Bogus Comparison Between Detroit In 1990 And Silicon Valley In 2012
from the apples-and-tomatoes dept
I’ve seen a few folks discussing a slide that was apparently part of a SXSW presentation, comparing Detroit in 1990 vs. Silicon Valley in 2012, with the crux of the argument being that while Silicon Valley has created plenty of value, it hasn’t created jobs like Detroit did. Here’s one version I saw from WSJ columnist Geoffrey Fowler:
— Geoffrey Fowler (@geoffreyfowler) March 8, 2014
Not only that, but the type and quality of the jobs created by Silicon Valley today are likely to be much better than the grunt factory work that dominated Detroit. The internet has given more people control over their own jobs and careers, as opposed to becoming just a cog in the automaking machine, that left few options for employees in that industry. Furthermore, by 1990, Detroit was already in decline, its heyday having come decades earlier. By 1990, Detroit had been seriously eroded by competition from abroad (largely Japanese, but also from Germany and elsewhere), and we were talking about giant companies that were slow to react and change, and whose large employee bases were actually a lot more of a liability in innovating and keeping up with the times.

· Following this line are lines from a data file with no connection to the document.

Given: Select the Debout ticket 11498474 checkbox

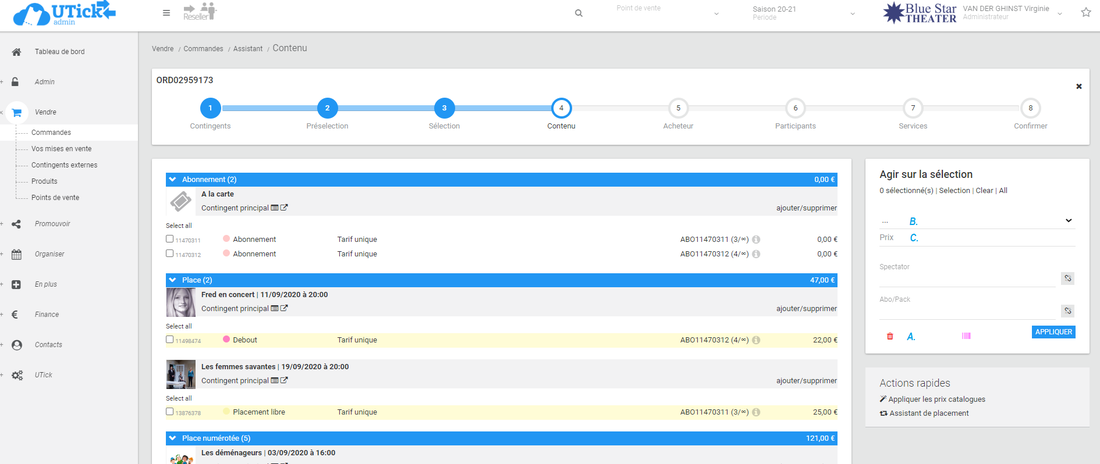Looking at the screenshot, I should click(x=170, y=340).
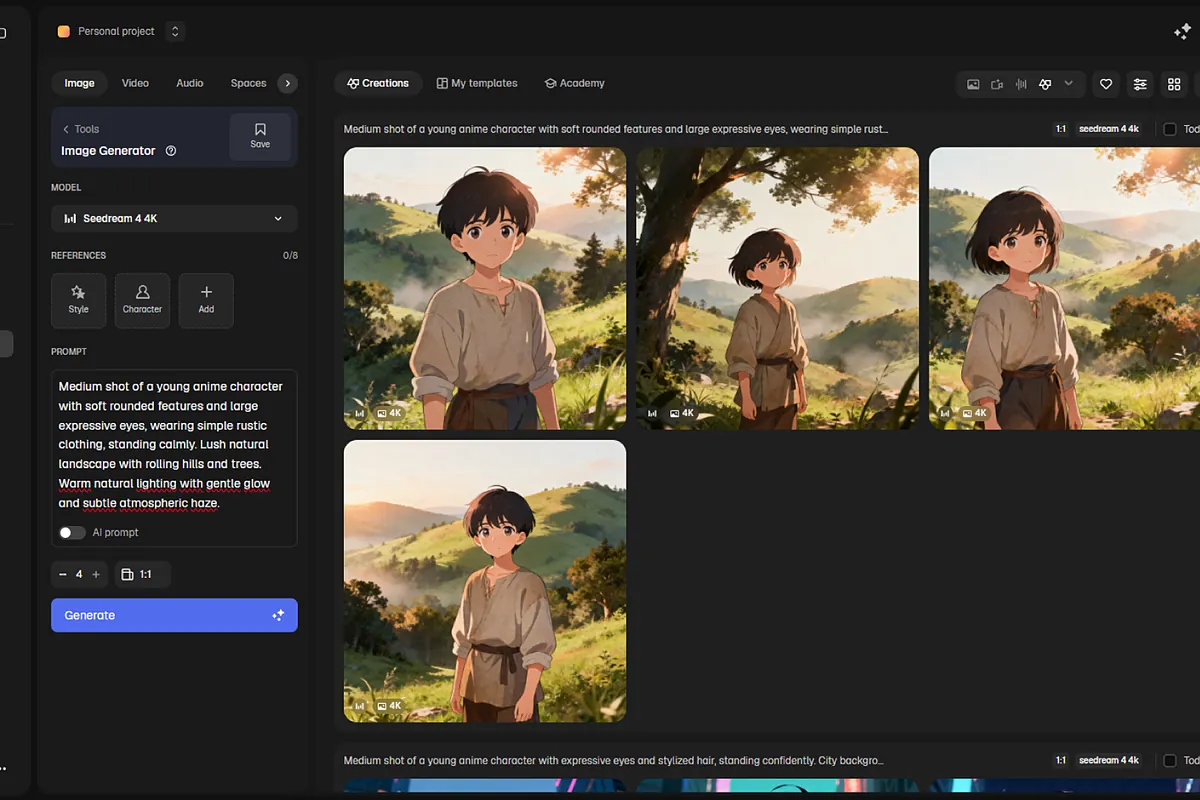The image size is (1200, 800).
Task: Filter creations by image type icon
Action: (x=973, y=84)
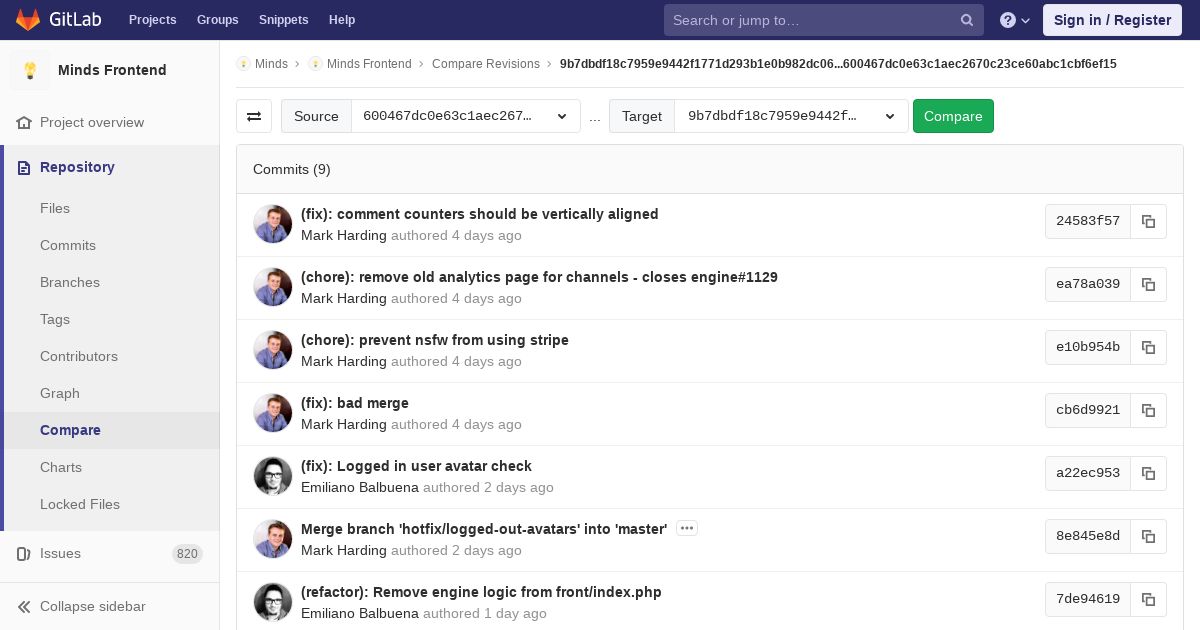This screenshot has width=1200, height=630.
Task: Click Sign in / Register
Action: pos(1112,20)
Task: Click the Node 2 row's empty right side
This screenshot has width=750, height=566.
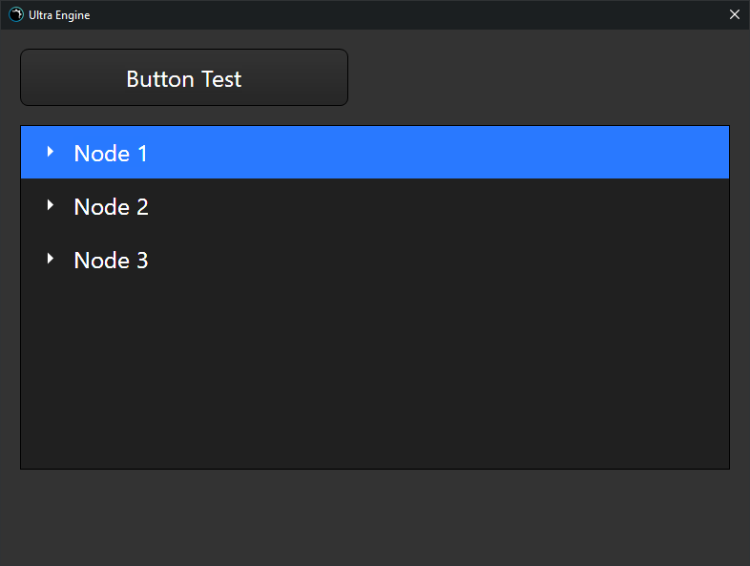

We’ve discussed in the past the paradox of job creation, highlighting that innovative companies often look like they’re “destroying” jobs, because they take down lumbering, slow, legacy industries that have failed to innovate, but that employ tons of people in inefficient and often unnecessary jobs. Upfront, that looks like a job loss, but the innovation often creates new opportunities, new efficiencies and different (and frequently) better job options. There are some very real concerns for those who are not able or qualified to make the shift from one to the other — and that’s something that needs to be addressed. But to simply compare these two cases as if they were apples and oranges is horribly misguided.